Socializzare, stanca

Lavorare, scriveva Pavese, stanca. Anche socializzare, direi. E non è solo una questione di sovraccarico sensoriale o di cercare di capire cosa pensa e vuole l’altra persona. Per me, e credo per molti altri, è una questione che il rapporto umano è destabilizzante. E non c’è niente che io cerchi quanto la stabilità.

La stabilità, la costanza, la ricerca di routine, di equilibrio, sono delle costanti dell’autismo. Siamo, in generale, persone che hanno difficoltà a gestire i cambiamenti, le oscillazioni, le interruzioni. E questo vale anche per le emozioni che proviamo, per il nostro stato interiore, non solo per gli eventi esterni. Perché non è vero, nella stragrande maggioranza dei casi, che non proviamo emozioni e sentimenti. Possiamo avere più difficoltà a riconoscerli, a dar loro un nome, e a gestirli. Ma ci sono, e condizionano la nostra vita come e forse più che per altre persone.

Da questo punto di vista, le relazioni umane sono sempre un rischio. Intendiamoci, le relazioni umane sono fonte di moltissime cose positive.
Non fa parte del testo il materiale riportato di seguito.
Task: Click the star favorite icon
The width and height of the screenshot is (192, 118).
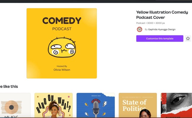Action: coord(188,39)
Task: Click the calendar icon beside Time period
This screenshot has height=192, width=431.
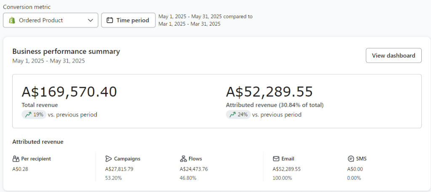Action: (110, 20)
Personalmente, sono convinta che l’essere umano abbia bisogno per definizione, bisogno degli altri, e questo è quello che mette in moto la Storia, in un certo senso: il fatto che nessuno ce la fa da solo, mai. E quindi avere bisogno non è una cosa negativa e lamentevole, è il motore delle relazioni e in ultima analisi della vita come la conosciamo e la viviamo.

Bene. Però le relazioni sono imprevedibili come gli esseri umani. E già questo per una persona autistica è fonte di stress: non sapere cosa sarà, non poterlo prevedere, sia perché ha meno strumenti per capire l’altro, sia perché l’altro comunque non è una scienza esatta. Poi, il tipo di emozioni che possono darci le interazioni con altri esseri umani può essere positivo o negativo, ma potenzialmente intenso. Ed è anche l’intensità dell’emozione a destabilizzare, prima ancora del “segno” più o meno. Le cose, gli oggetti, gli argomenti di studio, gli interessi elettivi che una persona autistica ha, difficilmente sono imprevedibili e destabilizzanti. Le persone sono tutto un altro par di maniche. Le persone sono enigmatiche, imprevedibili, e per questo in un certo senso pericolose.
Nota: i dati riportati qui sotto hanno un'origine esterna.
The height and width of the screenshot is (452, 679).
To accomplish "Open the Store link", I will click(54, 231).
Il fatto è che molte persone autistiche spendono molta energia per cercare di mantenere un funzionamento equilibrato, uno stato d’animo “stabile”, senza oscillazioni violente (che si traducono in “stare male”). Grande parte delle routine delle persone autistiche ha esattamente questo scopo. E appunto, il fattore umano insito nelle relazioni sociali è imprevedibile. Tu stai lì tranquilla a portare avanti le tue routine e incocci in quello che je girano le scatole per cavoli suoi ma deve scaricarsi i nervi trattando di merda te. Oppure una persona cara che ti chiama perché ha un problema serio e bisogno di condividerlo. O il colloquio per motivi di lavoro, che diventa un banco di prova della tua capacità di entrare in comunicazione con un altro, e spesso si risolve in modo disastroso. Un incontro casuale che si trasforma in una lunga conversazione in cui scopri lati intolleranti dell’altro che non ti piacciono. Il figlio adolescente con la giornata no. Si dirà che sono cosa che capitano a chiunque, e non sono una tragedia, sono la normalità. E’ vero, capitano a chiunque, ma di solito, almeno per quello che vedo, c’è una maggiore stabilità e capacità di “portare avanti” la propria giornata o vita nonostante queste ondate emotive. Io invece faccio una gran fatica, più di quello che riesco a reggere. La mia barchetta emotiva è sballottata e finisce sulle secche, mi incaglio, non funziono più bene. Ho bisogno di solitudine per riuscire a stabilizzarmi di nuovo, e molto spesso non ho possibilità di stare da sola, non abbastanza. Sogno di trovare il modo di riacquistare miracolosamente equilibrio ed energie sufficienti, insomma la mia “inner peace” in poco tempo (e devo constatare che non esiste, purtroppo). Alla fine mi porto dietro una “fatica sociale” cronica che non riesco mai a ridurre. Quello che succede, è che a un certo punto riduco le mie frequentazioni sociali per il semplice fatto che non posso permettermi di correre il rischio (a volte la certezza) di essere quotidianamente destabilizzata e poi dovermi “rimettere insieme”. Nel bilancio energetico che devo fare per non esaurire le mie energie esiste anche questa voce, devo selezionare le frequentazioni sociali non perché abbia qualcosa contro la socializzazione in sé, non perché abbia qualcosa contro le persone in sé, ma perché sono cose faticose. Magari pure belle, ma tanto faticose.